Document Type: Original Article(s)
Assistant Professor, Kerman Oral and Dental Diseases Research Center, Department of Oral Pathology, School of Dentistry, Kerman University of Medical Sciences, Kerman, Iran
Assistant Professor, Department of Radiation Oncology, School of Medicine, Kerman University of Medical Sciences, Kerman, Iran
Associate Professor, Research Center of Social Determinants of Health, Institute of Futures Studies in Health, Kerman University of Medical Sciences, Kerman, Iran
Resident, Department of Orthodontics, School of Dentistry, Kerman University of Medical Sciences Kerman, Iran
Dentist, Kerman, Iran
BACKGROUND: Head and neck cancer is one of the six most prevalent neoplasms worldwide. Regardless of tumor site, deterioration of basic functions affecting head and neck areas are perceived and affect patients' lives. The aim of this study was to evaluate quality of life (Short Form) and oral health related quality of life (OHIP-14) in patients with head and neck cancer. METHODS: This study was conducted on 42 patients being treated for head and neck cancer. Data collected from the survey included demographic (sex, age, and educational level), quality of life (QoL), and Oral Health Related Quality of Life (OHRQoL), which were, respectively, measured by short form-36 and OHIP-14 questionnaire. Cancer measurements were collected from the patient’s hospital records.

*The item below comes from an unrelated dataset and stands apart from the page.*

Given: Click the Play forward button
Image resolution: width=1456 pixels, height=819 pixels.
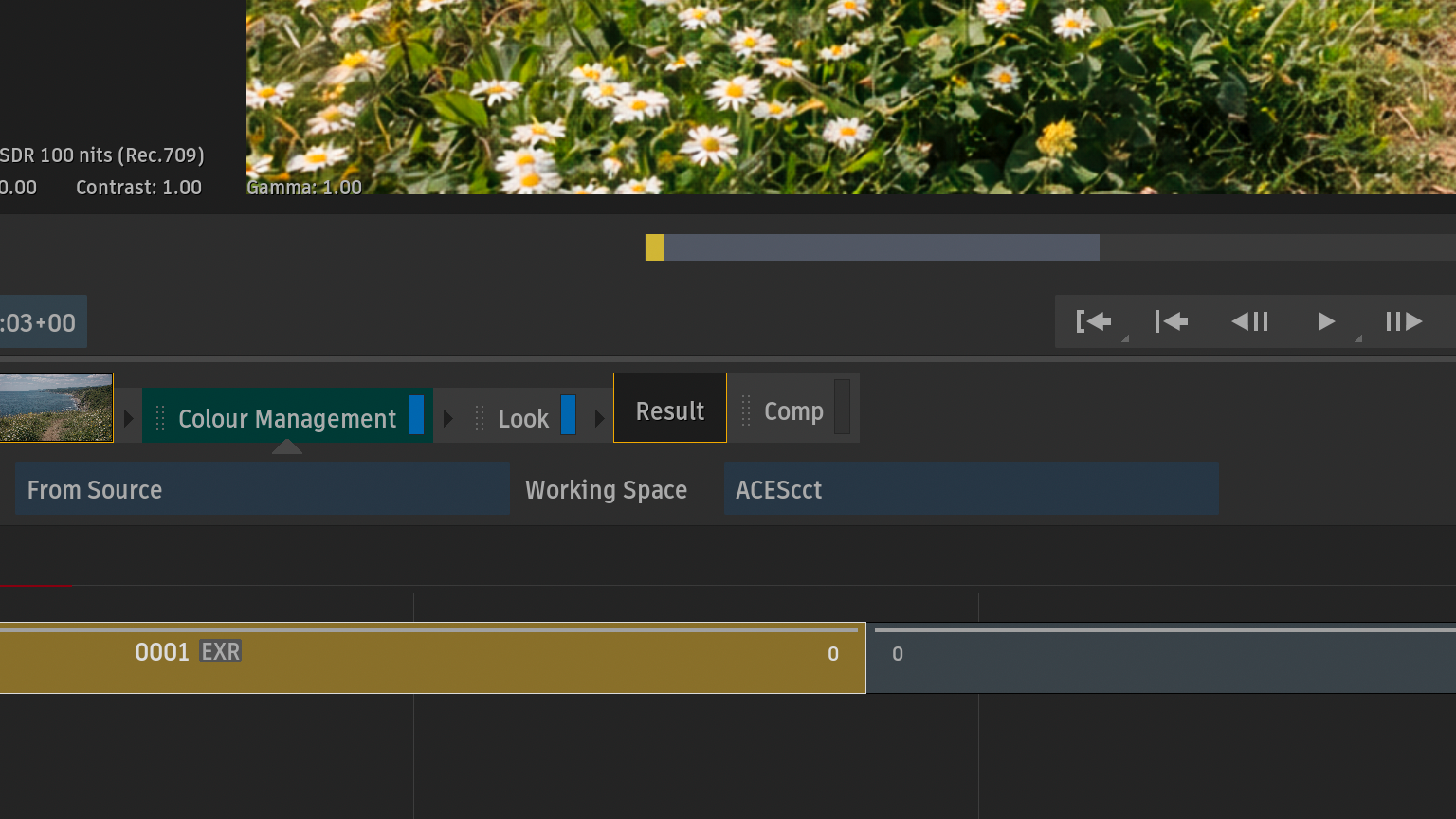Looking at the screenshot, I should [x=1326, y=322].
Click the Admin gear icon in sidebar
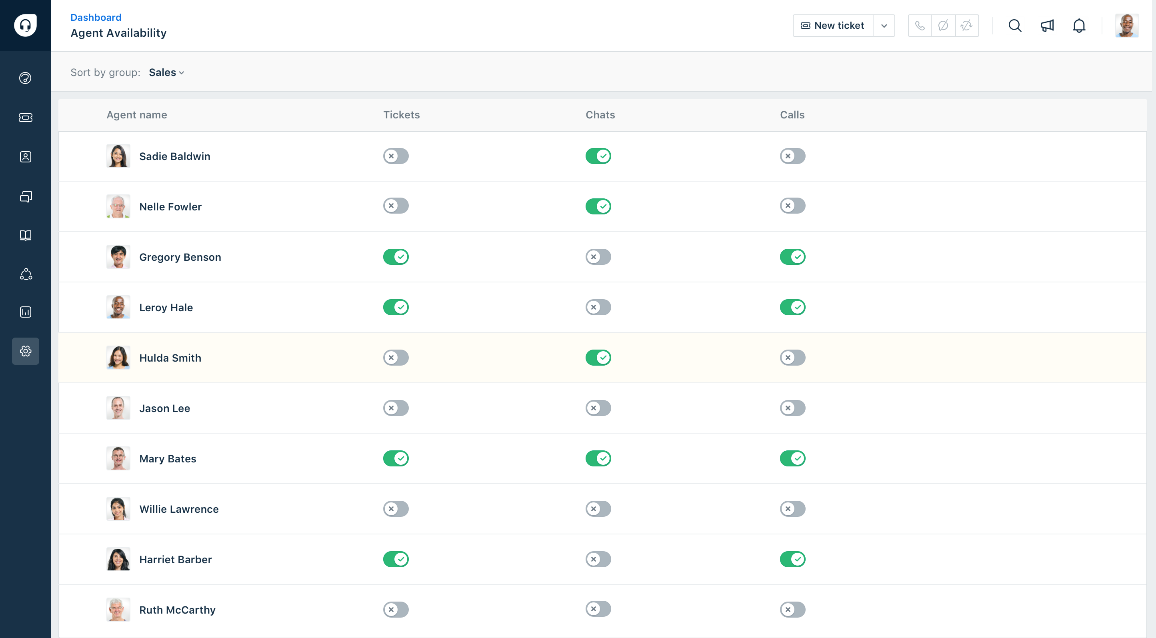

ANOVA and t-tests were used to determine the association between QoL scores and the variables. RESULTS: 83.3% of the participants were men and 16.7% were women. Their mean age was 59.39 ± 12.5 years. 33.3% of the participants had oral cancer. 54.8% of patients had stage III cancer. The mean score of OHIP-14 was 21.4 ± 10.11. There was a significant correlation between OHIP-14 and site of cancer, and dose of radiation (P = 0.02 and P = 0.009, respectively). The best score of SF-36 was in social function (55.11 ± 30.9) and the worst score of SF-36 was in vitality domain (29.76 ± 9.67). There was a significant correlation between physical function, vitality and social activity with OHIP-14 (P = 0.02, P = 0.011, P = 0.009, respectively). CONCLUSIONS: The QoL scores in Kerman like the other studies were low. Head and neck cancer can have a negative impact on QoL. Further research is recommended.